*** Opening of INFORMATION PROVIDED ***
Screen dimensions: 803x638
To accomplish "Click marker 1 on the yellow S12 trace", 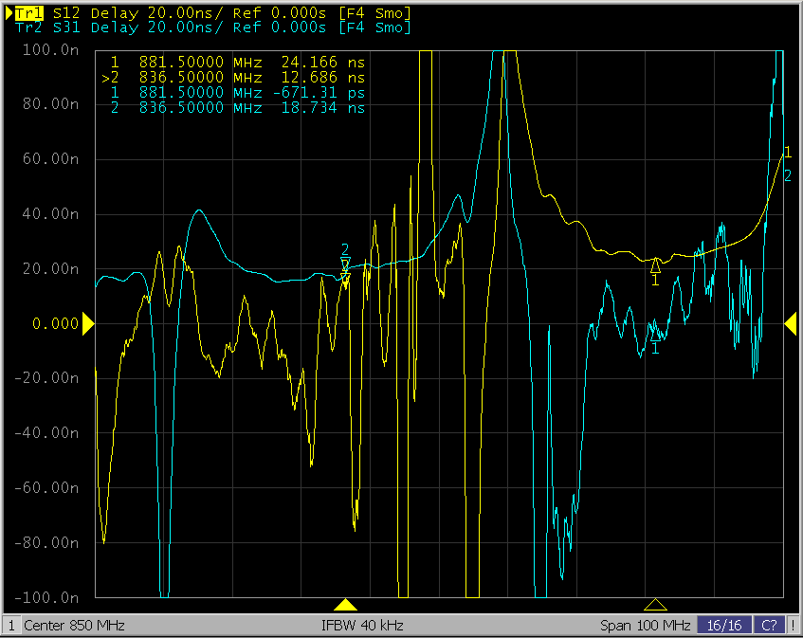I will (x=654, y=266).
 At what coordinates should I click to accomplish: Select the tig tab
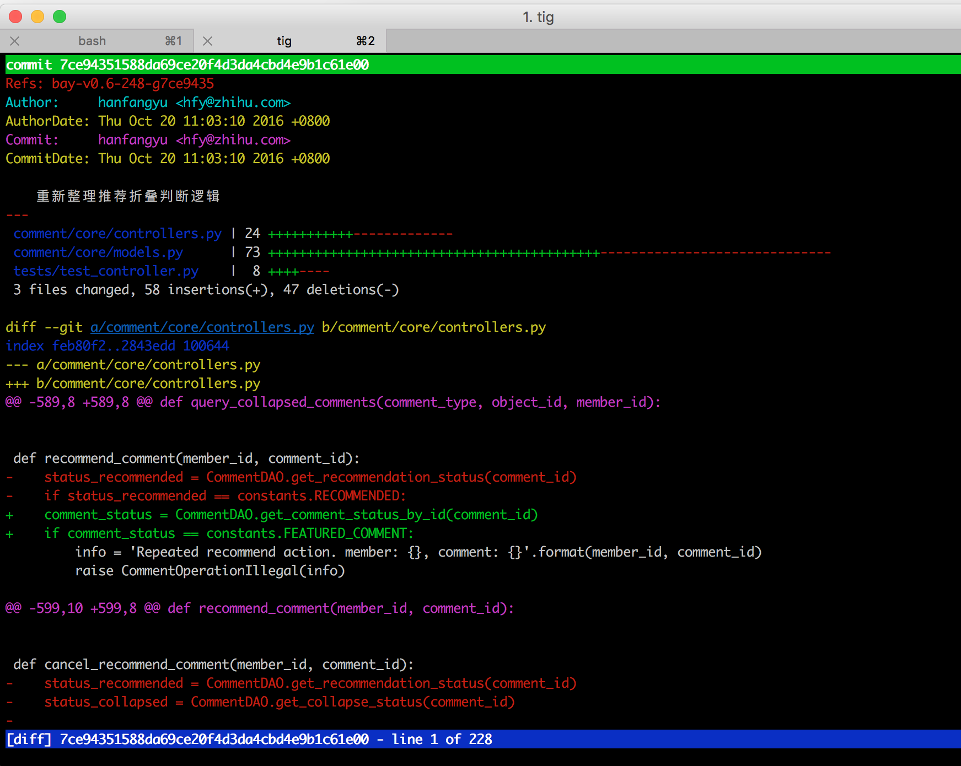[x=284, y=41]
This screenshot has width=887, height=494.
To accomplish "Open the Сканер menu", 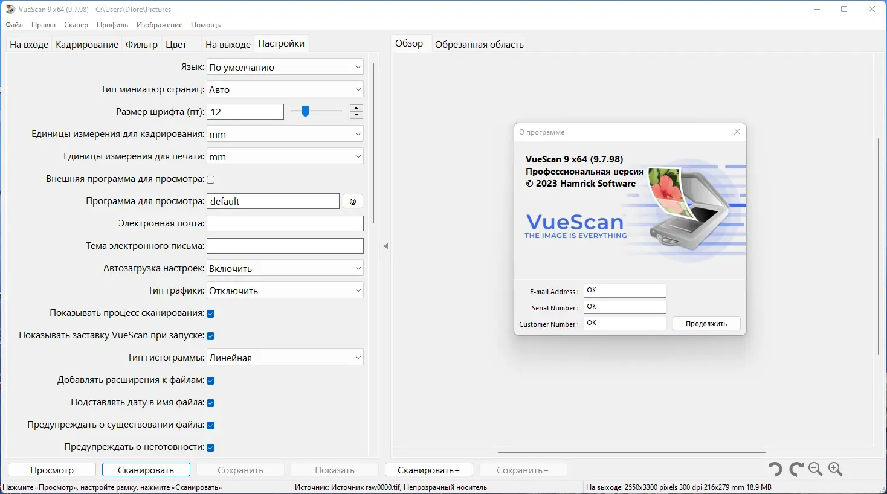I will point(76,25).
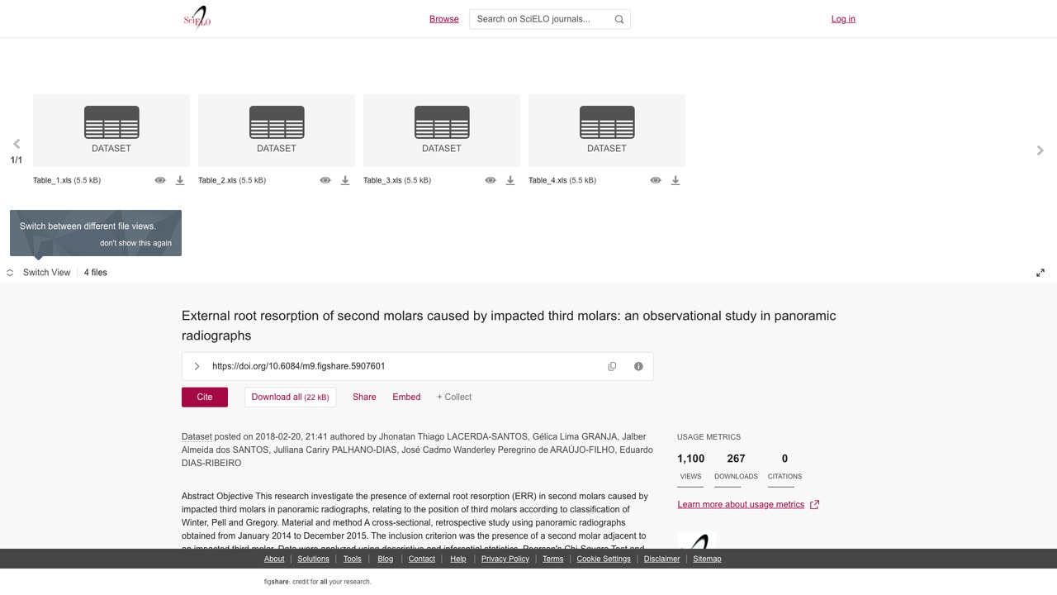Download the Table_1.xls file
The image size is (1057, 595).
point(180,180)
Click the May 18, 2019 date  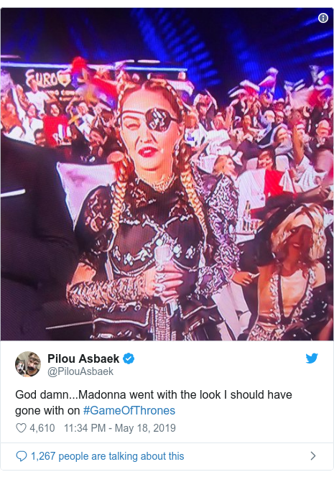click(145, 428)
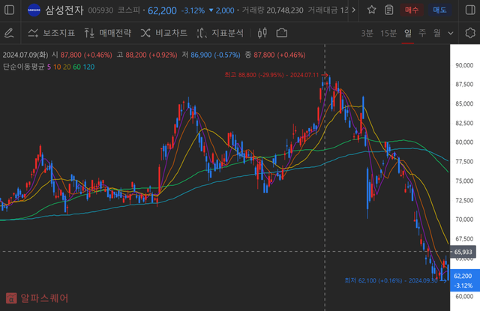
Task: Add Samsung Electronics to favorites with star
Action: coord(373,10)
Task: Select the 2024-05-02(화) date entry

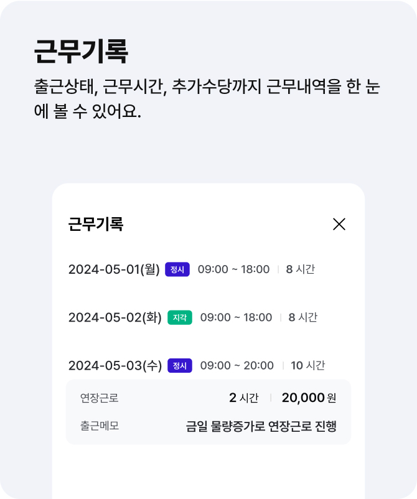Action: click(115, 317)
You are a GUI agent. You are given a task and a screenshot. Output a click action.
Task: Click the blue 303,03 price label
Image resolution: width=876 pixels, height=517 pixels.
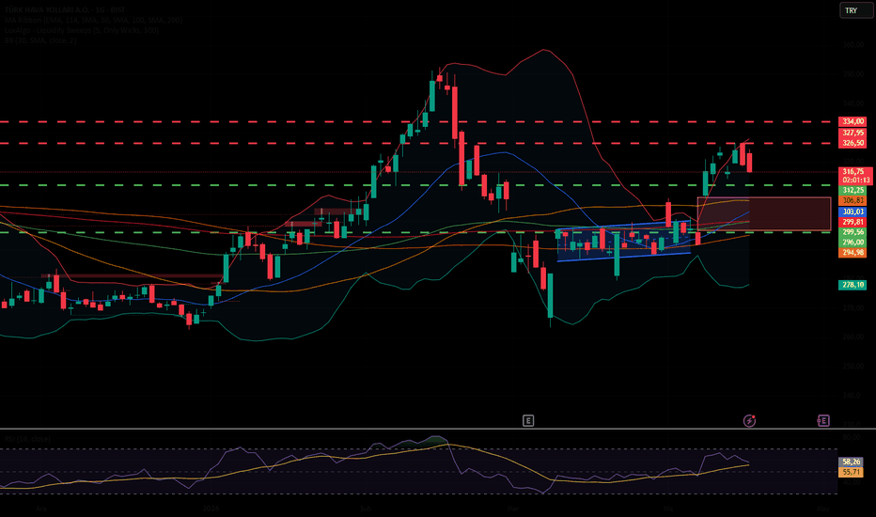point(853,212)
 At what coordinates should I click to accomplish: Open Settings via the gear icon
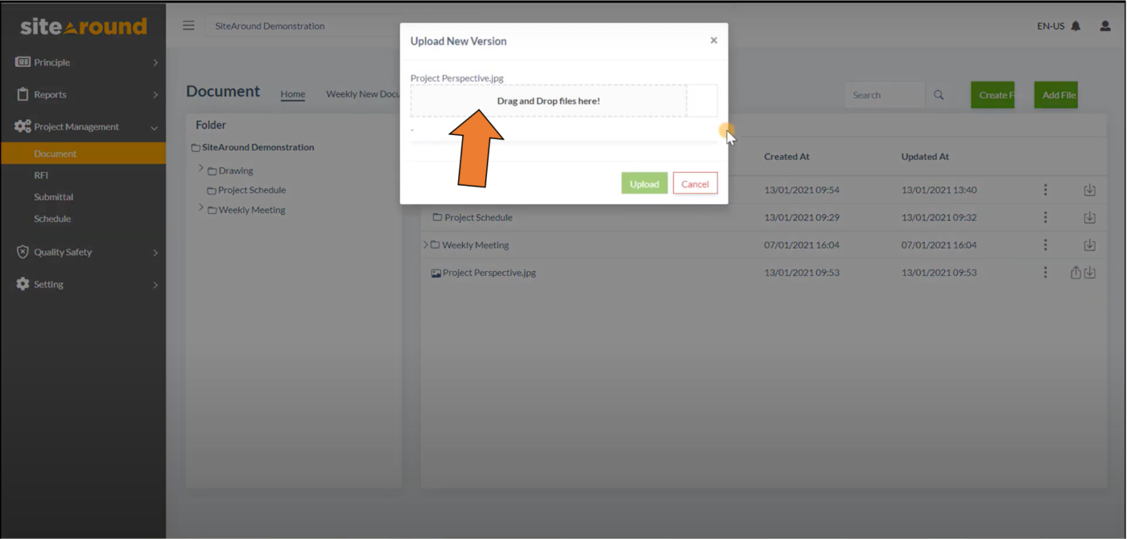(x=23, y=283)
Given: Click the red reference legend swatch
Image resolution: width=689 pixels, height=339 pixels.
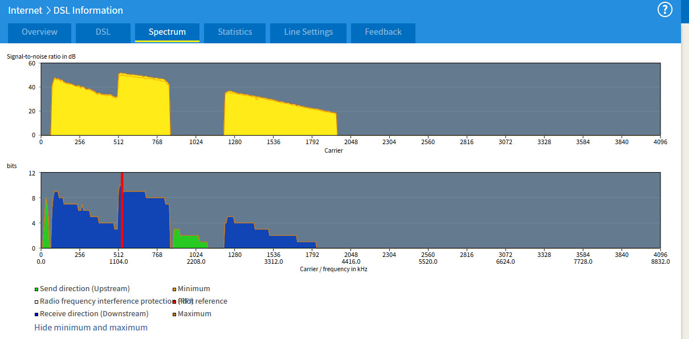Looking at the screenshot, I should pyautogui.click(x=174, y=302).
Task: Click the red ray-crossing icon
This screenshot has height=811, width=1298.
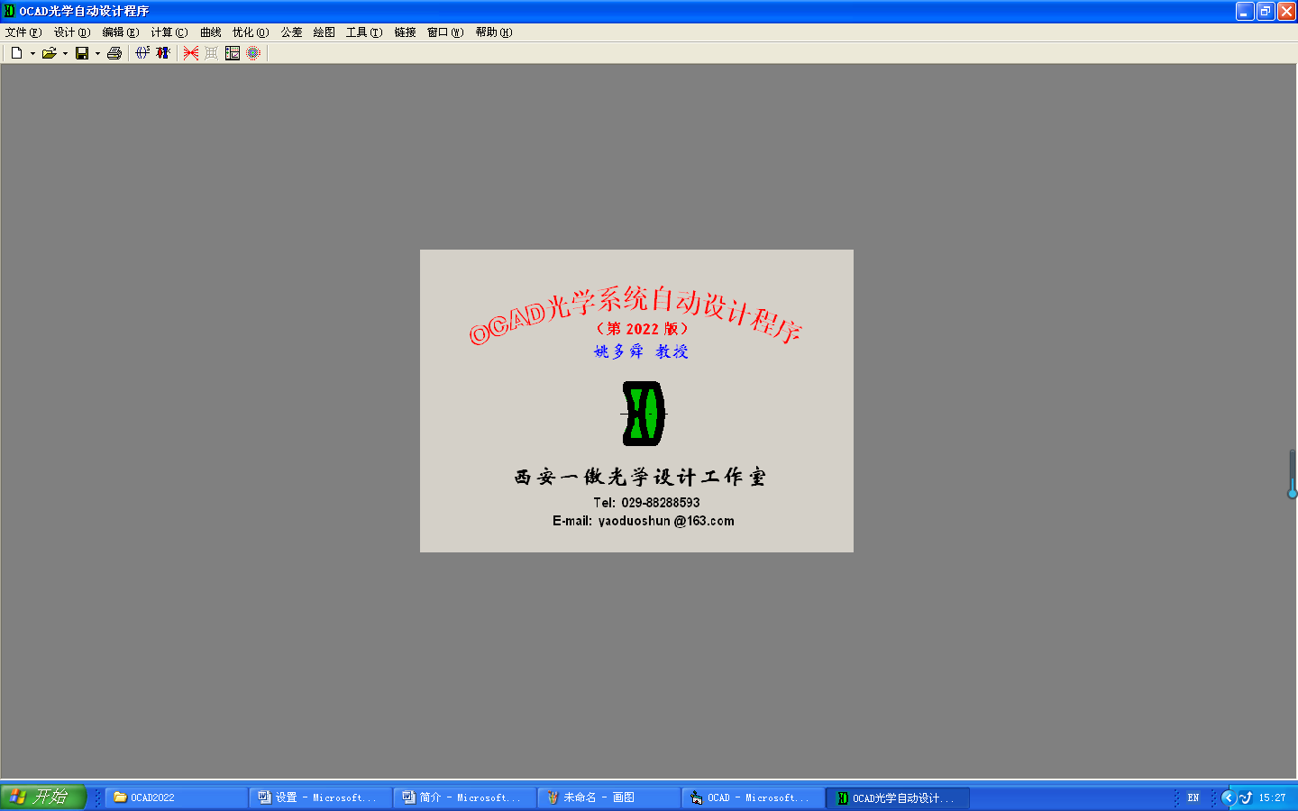Action: point(191,53)
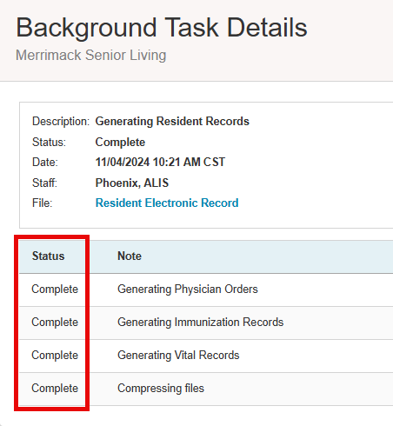Click the staff name Phoenix, ALIS

click(132, 183)
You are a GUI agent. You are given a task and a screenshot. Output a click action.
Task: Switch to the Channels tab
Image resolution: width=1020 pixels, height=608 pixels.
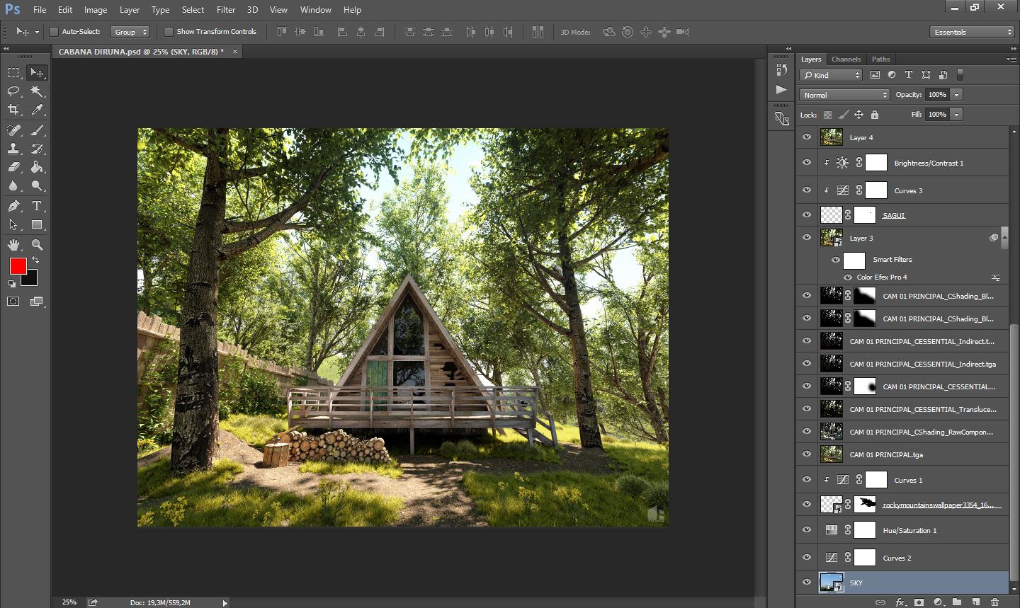[846, 59]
*** Close of INFORMATION PROVIDED ***
Once you find the line containing "This screenshot has height=811, width=1298.", transcribe it and each line after it to the end of the records exactly, and leave out the pictures.

» **ANSWER TO THIS EXERCISE**:
This screenshot has height=811, width=1298.
Action: point(191,53)
Click the staff name Phoenix, ALIS

click(132, 183)
You are a GUI agent. You are given a task and a screenshot. Output a click action.
Task: Switch to the Channels tab
Image resolution: width=1020 pixels, height=608 pixels.
[846, 59]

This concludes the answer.